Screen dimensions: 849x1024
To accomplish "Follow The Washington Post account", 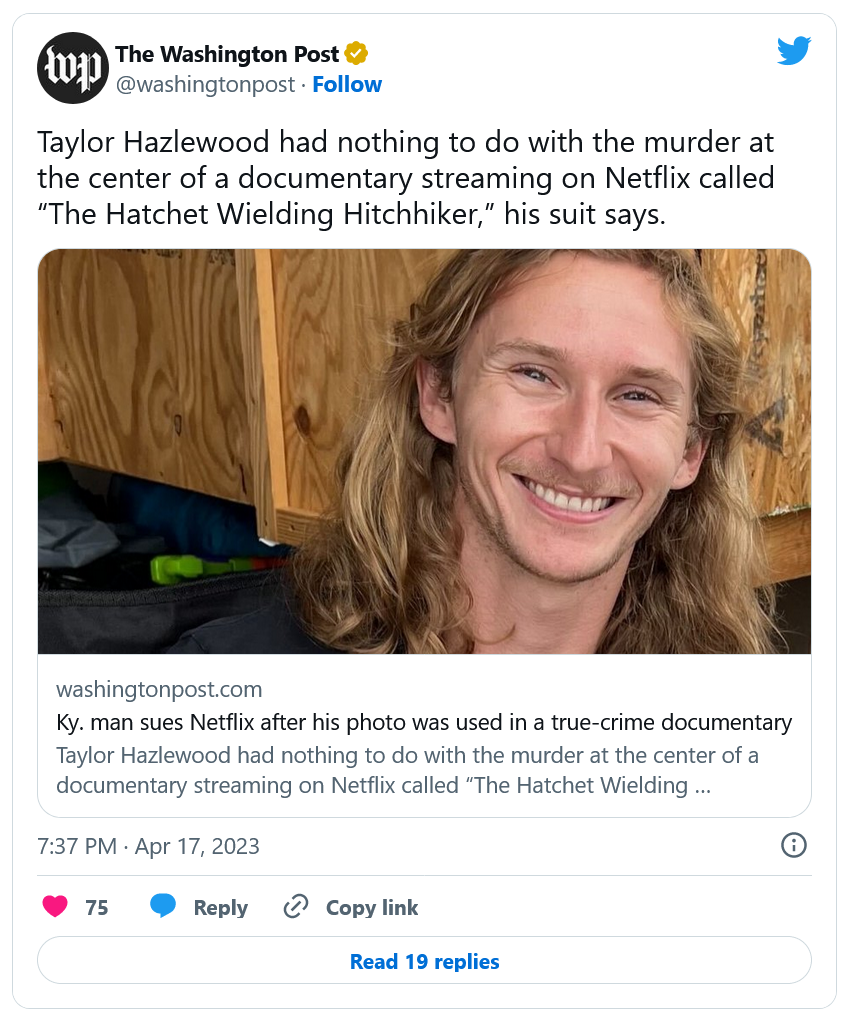I will click(x=347, y=85).
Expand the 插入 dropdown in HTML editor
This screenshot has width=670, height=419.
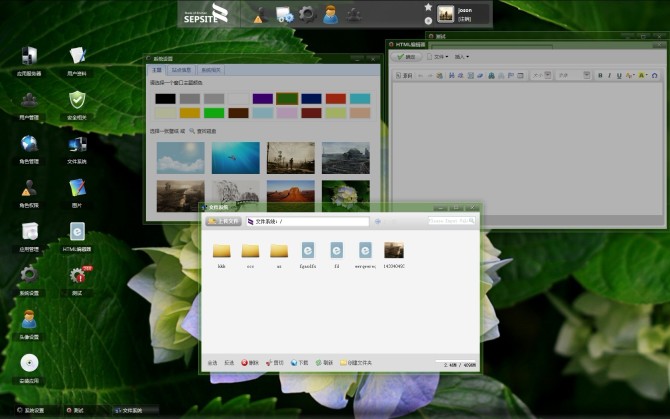click(x=462, y=57)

══════════════════════════════

**DESCRIPTION OF THE TASK**
Copy the records from the line containing "Expand the 插入 dropdown in HTML editor" through the end of the records, substituting "menu" for "dropdown" and keeping everything else the same. Omit the pictures from your answer.

**TASK RESPONSE**
Expand the 插入 menu in HTML editor
This screenshot has width=670, height=419.
click(x=462, y=57)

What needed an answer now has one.